13. Omdat de brief van 5 april 2022 geen besluit is in de in van artikel 1:3 Awb, kon tegen het uitblijven van een (tijdige) reactie van verweerder op het bezwaar daartegen ook niet het in artikel 6:12 Awb vermelde rechtsmiddel van het instellen van beroep tegen het niet tijdig nemen van een besluit worden aangewend. Dat verweerder in het bestreden besluit aan eiseres (onverplicht) wel een dwangsom heeft toegekend voor het niet tijdig reageren op het bezwaar, maakt dat niet anders. Verweerder had het bezwaar niet-ontvankelijk moeten verklaren. Het beroep is daarom gegrond.
14. Het beroep is gegrond. De rechtbank vernietigt het besluit van 14 oktober 2024 en stelt daarvoor met toepassing van artikel 8:72, derde lid en onder b, Awb in de plaats de beslissing dat het bezwaar tegen de brief van 5 april 2022 niet-ontvankelijk is.
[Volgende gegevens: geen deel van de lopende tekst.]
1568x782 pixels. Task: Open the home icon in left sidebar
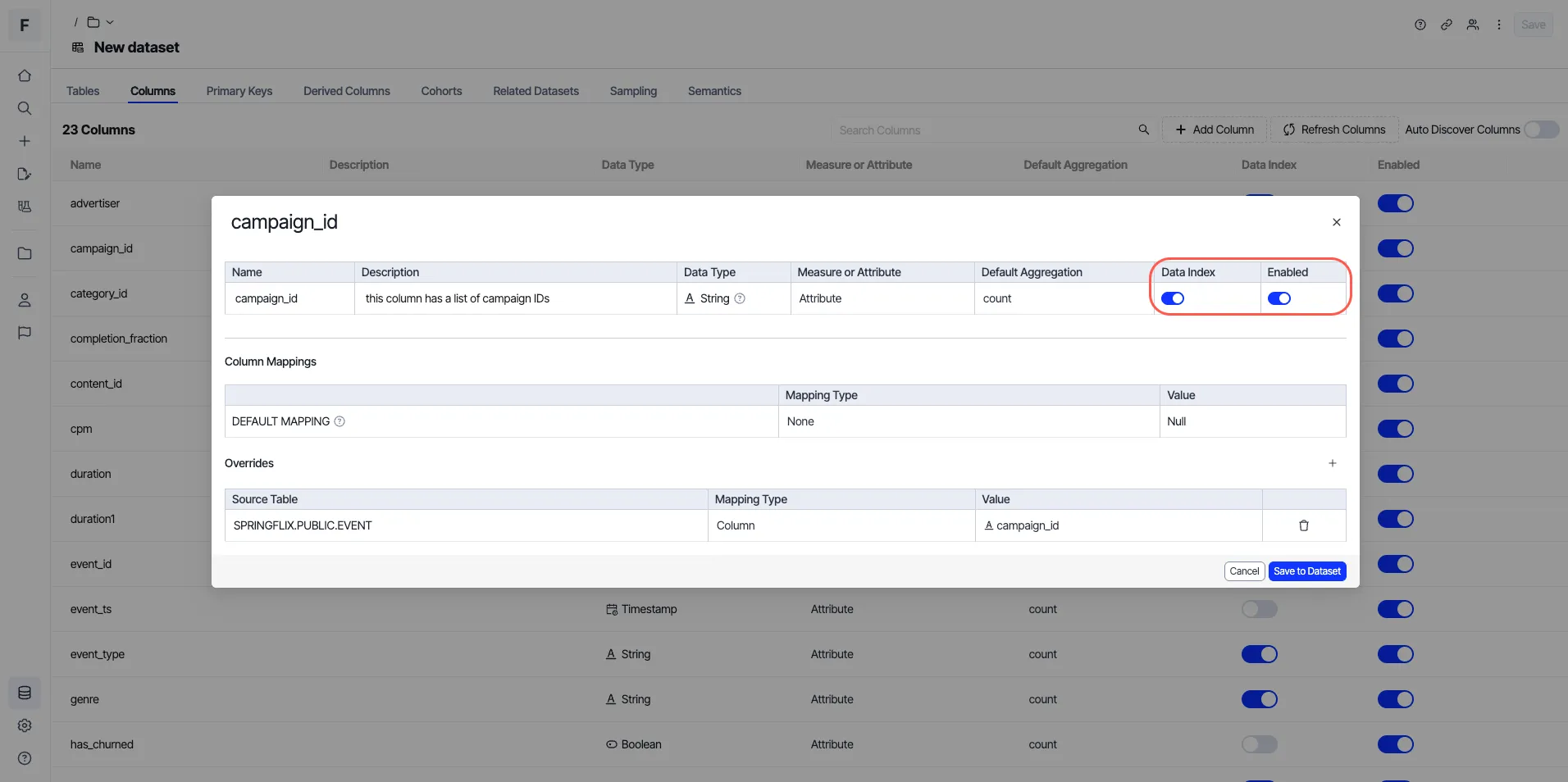click(x=25, y=75)
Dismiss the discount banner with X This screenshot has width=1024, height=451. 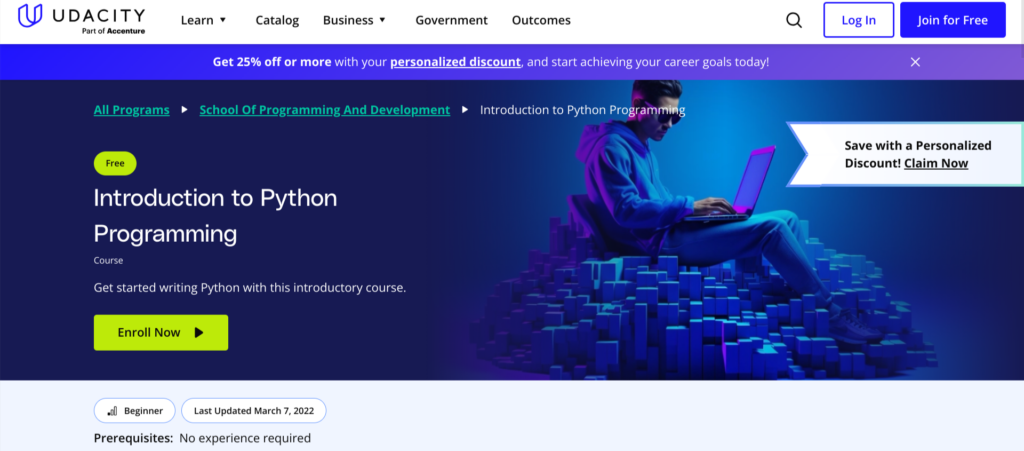click(915, 62)
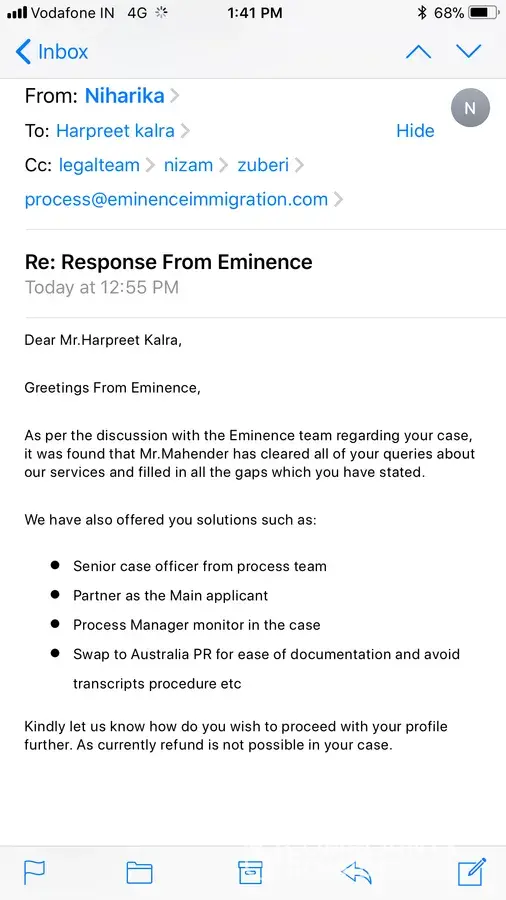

Omdat het beroep gegrond is, moet verweerder het door eiseres betaalde griffierecht vergoeden.

Beslissing

De rechtbank:
- verklaart het beroep gegrond;
- vernietigt het bestreden besluit van 14 oktober 2024 en stelt daarvoor in de plaats de beslissing dat het bezwaar tegen de brief van 5 april 2022 niet-ontvankelijk is;
- draagt verweerder op het betaalde griffierecht van € 51,00 aan eiseres te vergoeden.
Deze uitspraak is gedaan door mr. M. Jurgens, voorzitter, en mr. L.M. Kos en mr. J.C. de Wit, leden, in aanwezigheid van mr. M.E. Kleijn, griffier.
Uitgesproken in het openbaar op 9 december 2025.
griffier
voorzitter
Een afschrift van deze uitspraak is verzonden aan partijen op:

Informatie over hoger beroep

Een partij die het niet eens is met deze uitspraak, kan een hogerberoepschrift sturen naar de Centrale Raad van Beroep waarin wordt uitgelegd waarom deze partij het niet eens is met deze uitspraak. Het hogerberoepschrift moet worden ingediend binnen zes weken na de dag waarop deze uitspraak is verzonden.
Digitaal hoger beroep instellen kan via “Formulieren en inloggen” op www.rechtspraak.nl. Hoger beroep instellen kan eventueel ook nog steeds door verzending van een brief aan de Centrale Raad van Beroep, Postbus 16002, 3500 DA Utrecht.
Kan de indiener de behandeling van het hoger beroep niet afwachten, omdat de zaak spoed heeft, dan kan de indiener de voorzieningenrechter van de Centrale Raad van Beroep vragen om een voorlopige voorziening (een tijdelijke maatregel) te treffen.

Voetnoten

4.Staatscourant, 23 december 2014, 36807
5.Het zevende lid is gewijzigd naar het tiende lid.
6.TK, 2016-2017, 34 766, nr. 3, p. 56.